● **DATA PROVIDED**
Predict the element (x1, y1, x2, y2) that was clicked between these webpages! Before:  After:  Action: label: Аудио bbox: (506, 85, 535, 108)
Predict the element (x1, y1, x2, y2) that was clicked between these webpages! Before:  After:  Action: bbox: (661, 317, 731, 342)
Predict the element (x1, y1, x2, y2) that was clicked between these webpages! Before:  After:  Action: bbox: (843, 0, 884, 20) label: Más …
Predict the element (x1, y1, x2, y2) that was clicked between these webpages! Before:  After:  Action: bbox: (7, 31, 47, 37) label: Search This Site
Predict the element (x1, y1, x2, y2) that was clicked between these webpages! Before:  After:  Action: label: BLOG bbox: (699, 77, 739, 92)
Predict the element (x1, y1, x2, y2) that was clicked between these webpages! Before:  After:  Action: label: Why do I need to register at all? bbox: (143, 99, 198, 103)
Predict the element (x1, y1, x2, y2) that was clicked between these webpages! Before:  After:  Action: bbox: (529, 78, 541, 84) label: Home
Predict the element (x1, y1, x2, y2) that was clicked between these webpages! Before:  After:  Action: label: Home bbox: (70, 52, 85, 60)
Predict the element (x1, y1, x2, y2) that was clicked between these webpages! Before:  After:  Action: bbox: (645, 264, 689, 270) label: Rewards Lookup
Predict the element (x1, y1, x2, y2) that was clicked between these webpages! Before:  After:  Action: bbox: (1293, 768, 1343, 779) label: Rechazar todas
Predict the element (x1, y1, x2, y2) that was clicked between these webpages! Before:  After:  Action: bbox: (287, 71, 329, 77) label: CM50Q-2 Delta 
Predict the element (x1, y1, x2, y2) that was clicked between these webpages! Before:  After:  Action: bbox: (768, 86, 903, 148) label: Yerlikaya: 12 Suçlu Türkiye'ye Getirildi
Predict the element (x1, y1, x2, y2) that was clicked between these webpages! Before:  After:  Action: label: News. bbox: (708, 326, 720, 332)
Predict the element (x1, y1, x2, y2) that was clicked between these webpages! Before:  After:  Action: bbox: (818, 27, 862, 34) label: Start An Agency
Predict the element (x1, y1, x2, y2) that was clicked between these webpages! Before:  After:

● **DIRECTION**
Return all of the lines above unchanged, from the first to the last.

● **RESPONSE TO THIS TASK**
Predict the element (x1, y1, x2, y2) that was clicked between these webpages! Before:  After:  Action: label: Аудио bbox: (506, 85, 535, 108)
Predict the element (x1, y1, x2, y2) that was clicked between these webpages! Before:  After:  Action: bbox: (661, 317, 731, 342)
Predict the element (x1, y1, x2, y2) that was clicked between these webpages! Before:  After:  Action: bbox: (843, 0, 884, 20) label: Más …
Predict the element (x1, y1, x2, y2) that was clicked between these webpages! Before:  After:  Action: bbox: (7, 31, 47, 37) label: Search This Site
Predict the element (x1, y1, x2, y2) that was clicked between these webpages! Before:  After:  Action: label: BLOG bbox: (699, 77, 739, 92)
Predict the element (x1, y1, x2, y2) that was clicked between these webpages! Before:  After:  Action: label: Why do I need to register at all? bbox: (143, 99, 198, 103)
Predict the element (x1, y1, x2, y2) that was clicked between these webpages! Before:  After:  Action: bbox: (529, 78, 541, 84) label: Home
Predict the element (x1, y1, x2, y2) that was clicked between these webpages! Before:  After:  Action: label: Home bbox: (70, 52, 85, 60)
Predict the element (x1, y1, x2, y2) that was clicked between these webpages! Before:  After:  Action: bbox: (645, 264, 689, 270) label: Rewards Lookup
Predict the element (x1, y1, x2, y2) that was clicked between these webpages! Before:  After:  Action: bbox: (1293, 768, 1343, 779) label: Rechazar todas
Predict the element (x1, y1, x2, y2) that was clicked between these webpages! Before:  After:  Action: bbox: (287, 71, 329, 77) label: CM50Q-2 Delta 
Predict the element (x1, y1, x2, y2) that was clicked between these webpages! Before:  After:  Action: bbox: (768, 86, 903, 148) label: Yerlikaya: 12 Suçlu Türkiye'ye Getirildi
Predict the element (x1, y1, x2, y2) that was clicked between these webpages! Before:  After:  Action: label: News. bbox: (708, 326, 720, 332)
Predict the element (x1, y1, x2, y2) that was clicked between these webpages! Before:  After:  Action: bbox: (818, 27, 862, 34) label: Start An Agency
Predict the element (x1, y1, x2, y2) that was clicked between these webpages! Before:  After:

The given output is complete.